The first two episodes of Haphead go live on their web site tonight, right after they show the entire first season at the Royal Theatre in Toronto tonight. It is a cyberpunk tale about a new haptic peripheral which makes videogames so immersive that people learn skills just by playing them (yes, that is pretty much their tag line). Thanks to Cory Doctorow for the heads up on this one.
In North America in 1982 there were a limited number of companies fighting for the home computer market, and with 20-20 hindsight it is obvious that Apple was the winner of that battle. But my own system of choice that year had the same overall computing power, plus a few dedicated chip sets that meant superior 8 bit graphics and sound processing. Plus it had a built-in programming language that made it easy to create your own audio/visual sequence complete with text overlays. This is the state of the art Christmas demo sequence from Commodore that year, and if you remember what any of the other systems available at the time could do, it will be obvious why I thought this one was the way to go. Merry Christmas!
This week the Disney film Into The Woods is going to corner the musical comedy fantasy market I suspect, and I will no doubt be in the theater to check it out on the big screen. Also, The Imitation Game finally goes into wide release. Starring Benedict Cumberbatch and Keira Knightley, this telling of the life of mathematical genius Alan Turing has been nominated for 5 Golden Globes, on top of the 23 awards it has already won.

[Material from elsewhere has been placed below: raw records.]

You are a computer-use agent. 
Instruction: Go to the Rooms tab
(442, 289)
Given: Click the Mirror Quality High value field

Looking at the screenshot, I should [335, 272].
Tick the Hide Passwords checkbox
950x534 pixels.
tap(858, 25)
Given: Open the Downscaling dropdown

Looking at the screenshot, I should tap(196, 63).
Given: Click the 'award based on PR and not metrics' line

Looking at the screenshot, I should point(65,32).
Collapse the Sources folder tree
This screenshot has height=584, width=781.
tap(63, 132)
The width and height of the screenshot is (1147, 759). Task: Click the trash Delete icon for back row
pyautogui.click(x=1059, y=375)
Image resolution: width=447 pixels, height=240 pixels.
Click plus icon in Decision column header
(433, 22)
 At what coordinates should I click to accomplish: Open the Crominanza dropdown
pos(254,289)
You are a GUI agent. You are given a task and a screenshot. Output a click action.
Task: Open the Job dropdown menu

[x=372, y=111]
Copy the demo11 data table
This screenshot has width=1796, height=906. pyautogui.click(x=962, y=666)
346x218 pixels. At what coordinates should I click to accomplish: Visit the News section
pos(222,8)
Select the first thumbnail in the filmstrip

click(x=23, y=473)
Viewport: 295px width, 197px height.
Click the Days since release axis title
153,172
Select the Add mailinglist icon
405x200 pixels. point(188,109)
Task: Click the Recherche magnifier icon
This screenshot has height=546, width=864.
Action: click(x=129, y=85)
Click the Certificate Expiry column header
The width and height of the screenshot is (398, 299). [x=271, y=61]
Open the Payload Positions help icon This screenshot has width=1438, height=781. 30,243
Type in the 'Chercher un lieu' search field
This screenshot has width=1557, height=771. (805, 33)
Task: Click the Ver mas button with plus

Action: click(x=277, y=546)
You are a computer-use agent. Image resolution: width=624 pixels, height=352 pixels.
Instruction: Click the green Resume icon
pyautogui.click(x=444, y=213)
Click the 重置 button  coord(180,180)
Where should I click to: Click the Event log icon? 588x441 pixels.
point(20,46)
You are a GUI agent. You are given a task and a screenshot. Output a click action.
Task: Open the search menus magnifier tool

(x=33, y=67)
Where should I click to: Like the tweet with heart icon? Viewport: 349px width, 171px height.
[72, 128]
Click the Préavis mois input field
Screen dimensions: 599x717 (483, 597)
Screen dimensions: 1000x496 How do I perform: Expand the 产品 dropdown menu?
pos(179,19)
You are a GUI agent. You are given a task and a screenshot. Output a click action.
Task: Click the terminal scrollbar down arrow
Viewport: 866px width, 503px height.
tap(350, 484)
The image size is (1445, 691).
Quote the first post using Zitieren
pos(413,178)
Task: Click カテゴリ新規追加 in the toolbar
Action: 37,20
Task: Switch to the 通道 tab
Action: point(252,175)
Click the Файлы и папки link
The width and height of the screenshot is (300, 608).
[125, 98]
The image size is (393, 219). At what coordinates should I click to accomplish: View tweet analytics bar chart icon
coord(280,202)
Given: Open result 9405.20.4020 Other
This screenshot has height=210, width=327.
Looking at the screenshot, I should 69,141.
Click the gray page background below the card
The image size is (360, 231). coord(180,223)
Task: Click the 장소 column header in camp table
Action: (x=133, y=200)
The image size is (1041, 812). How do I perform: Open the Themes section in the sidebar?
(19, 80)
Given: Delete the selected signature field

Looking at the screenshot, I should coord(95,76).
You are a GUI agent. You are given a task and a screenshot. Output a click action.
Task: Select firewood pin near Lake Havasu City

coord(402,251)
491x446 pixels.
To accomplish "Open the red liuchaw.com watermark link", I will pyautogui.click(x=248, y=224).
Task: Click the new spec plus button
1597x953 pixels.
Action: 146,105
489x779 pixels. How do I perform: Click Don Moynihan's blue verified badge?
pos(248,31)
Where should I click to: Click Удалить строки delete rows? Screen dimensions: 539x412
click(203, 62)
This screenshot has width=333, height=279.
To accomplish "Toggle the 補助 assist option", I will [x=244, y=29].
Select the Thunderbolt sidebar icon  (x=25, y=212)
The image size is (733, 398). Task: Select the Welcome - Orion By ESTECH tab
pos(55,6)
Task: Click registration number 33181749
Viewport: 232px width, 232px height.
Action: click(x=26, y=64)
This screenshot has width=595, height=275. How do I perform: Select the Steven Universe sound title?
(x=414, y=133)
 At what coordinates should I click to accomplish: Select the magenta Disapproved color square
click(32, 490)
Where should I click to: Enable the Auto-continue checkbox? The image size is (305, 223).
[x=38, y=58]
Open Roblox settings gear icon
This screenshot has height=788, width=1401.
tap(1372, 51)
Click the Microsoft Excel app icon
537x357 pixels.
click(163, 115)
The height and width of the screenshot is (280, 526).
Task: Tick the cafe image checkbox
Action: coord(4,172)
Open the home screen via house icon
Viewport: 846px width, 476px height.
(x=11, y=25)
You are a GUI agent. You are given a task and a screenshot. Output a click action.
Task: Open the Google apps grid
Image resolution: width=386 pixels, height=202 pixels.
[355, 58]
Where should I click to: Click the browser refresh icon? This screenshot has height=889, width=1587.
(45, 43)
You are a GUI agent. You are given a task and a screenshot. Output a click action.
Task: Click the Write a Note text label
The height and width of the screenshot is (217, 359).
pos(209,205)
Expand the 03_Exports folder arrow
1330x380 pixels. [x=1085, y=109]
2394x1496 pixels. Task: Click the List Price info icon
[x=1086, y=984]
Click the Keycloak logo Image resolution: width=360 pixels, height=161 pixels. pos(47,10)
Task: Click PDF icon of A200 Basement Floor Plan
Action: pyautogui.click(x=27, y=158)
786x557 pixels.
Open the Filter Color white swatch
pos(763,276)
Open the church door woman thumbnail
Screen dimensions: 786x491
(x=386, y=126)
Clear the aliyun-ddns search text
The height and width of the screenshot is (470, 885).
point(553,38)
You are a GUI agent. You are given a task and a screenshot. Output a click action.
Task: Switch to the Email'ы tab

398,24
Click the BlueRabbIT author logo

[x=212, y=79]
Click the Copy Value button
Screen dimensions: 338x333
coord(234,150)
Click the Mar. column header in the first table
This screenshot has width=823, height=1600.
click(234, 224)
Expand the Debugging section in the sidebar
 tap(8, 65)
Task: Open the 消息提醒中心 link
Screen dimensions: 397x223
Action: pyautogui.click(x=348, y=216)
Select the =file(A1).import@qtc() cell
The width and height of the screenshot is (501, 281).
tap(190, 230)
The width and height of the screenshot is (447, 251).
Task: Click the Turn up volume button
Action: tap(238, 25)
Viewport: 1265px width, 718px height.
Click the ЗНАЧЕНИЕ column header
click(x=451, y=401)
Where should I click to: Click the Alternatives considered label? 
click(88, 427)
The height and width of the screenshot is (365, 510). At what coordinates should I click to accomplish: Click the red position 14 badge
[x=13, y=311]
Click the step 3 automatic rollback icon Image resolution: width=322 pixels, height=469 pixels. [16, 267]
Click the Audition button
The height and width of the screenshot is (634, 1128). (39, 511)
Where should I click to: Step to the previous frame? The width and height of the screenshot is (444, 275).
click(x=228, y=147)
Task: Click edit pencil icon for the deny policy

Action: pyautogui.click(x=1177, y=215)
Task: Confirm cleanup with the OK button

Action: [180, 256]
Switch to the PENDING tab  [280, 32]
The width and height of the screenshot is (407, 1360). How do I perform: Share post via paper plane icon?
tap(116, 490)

The new release of LinuxConsole 2.3 is good news for those with older computers who still want to get some entertainment or work out of them. This Live Disc build started life as a way to turn an old computer into a working games console, and it will still do that. But what it has really gotten good at is making old computers with few resources work properly. That means a box with as little as 256Meg of RAM and running an old Intel, NVIDIA, or ATI graphics cards can run just fine with a fast boot, and it also supports newer graphics cards as well. They have also built some scripts to help you update packages into local RAM while running the base Live Disc, connect to printers, and so forth. They also support installing it to a LiveUSB stick, or installing it to duel-boot with Windows. They have downloads to make both of those tasks fairly easy, so you don’t have to be a Linux guru to get them running.
They came up with the idea in 2012, and after million of views they decided there was enough interest to actually do it. This is a Pong game embedded in the traffic crossing controller so you can play with someone across the street while waiting for the light to change. Thanks to i-Programmer for the heads up on this one.
With time travel at the core of the story, Terminator Genisys is poised for a reboot in ways orther movies haven’t been able to touch, spinning off its own parallel timeline as part of the acknowledged plot. I loved the first two films in the franchise, the ones after not so much. This trailer makes me want to be in the theaters for a Terminator movie for the first time in a long while; hope to see you there. Too bad we have to wait until July of next year.